YieldMakes about 2 cups
Prep time 5 minutes
- 1 1/4 cups
low-sodium chicken or vegetable broth
- 1/2 cup
tamari or soy sauce
- 2 tablespoons
Shaoxing wine or dry sherry
- 2 tablespoons
packed light or dark brown sugar
- 1 tablespoon
- 1 1/2 teaspoons
- 1 1/2 teaspoons
- 1 teaspoon
toasted sesame oil
Optional spice: Sriracha, sambal oelek, or other Asian hot sauce
Optional thickener: 2 teaspoons cornstarch for every 1/2 cup sauce
Pint jar or medium bowl
Measuring cups and spoons
Whisk or fork
Measure and stir. Place 1 1/4 cups chicken or vegetable broth, 1/2 cup tamari or soy sauce, 2 tablespoons Shaoxing wine or dry sherry, 2 tablespoons packed brown sugar, 1 tablespoon rice vinegar, 1 1/2 teaspoons garlic powder, 1 1/2 teaspoons ground ginger, and 1 teaspoon toasted sesame oil in a pint jar or medium bowl. Whisk or stir with a fork until the sugar is dissolved.
Add spice (optional). If desired, add an Asian hot sauce 1 teaspoon at a time, tasting with each addition, until desired heat level.
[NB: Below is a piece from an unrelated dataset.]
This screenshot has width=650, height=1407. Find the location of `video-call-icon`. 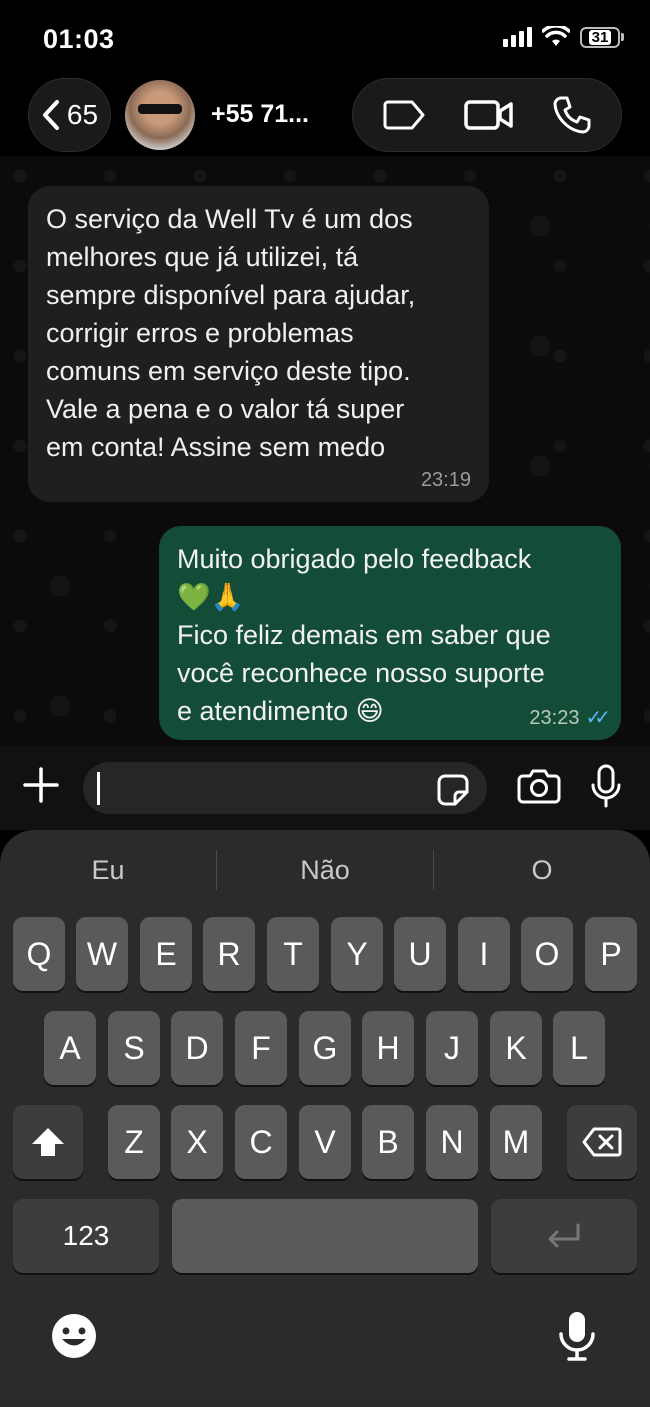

Add thickener (optional). For a thicker sauce, whisk 2 teaspoons cornstarch into 1/2 cup sauce until dissolved right before using (skip the cornstarch if making a noodle stir-fry).
Use in stir-fries.
We recommend 1/2 cup sauce for:
Option 1: 2 pounds protein and vegetables
Option 2: Noodles (cook 12 ounces fresh or 8 ounces dried) + 1 pound protein and vegetables
Cook all proteins, vegetables, and/or noodles first and toss together in the pan. Add the stir-fry sauce last, cooking and tossing until everything is well-coated and the sauce is thickened if using cornstarch. Add more sauce 1 tablespoon at a time if desired.
Storage: The stir-fry sauce can be refrigerated in an airtight container for up to 1 week or frozen for up to 2 months.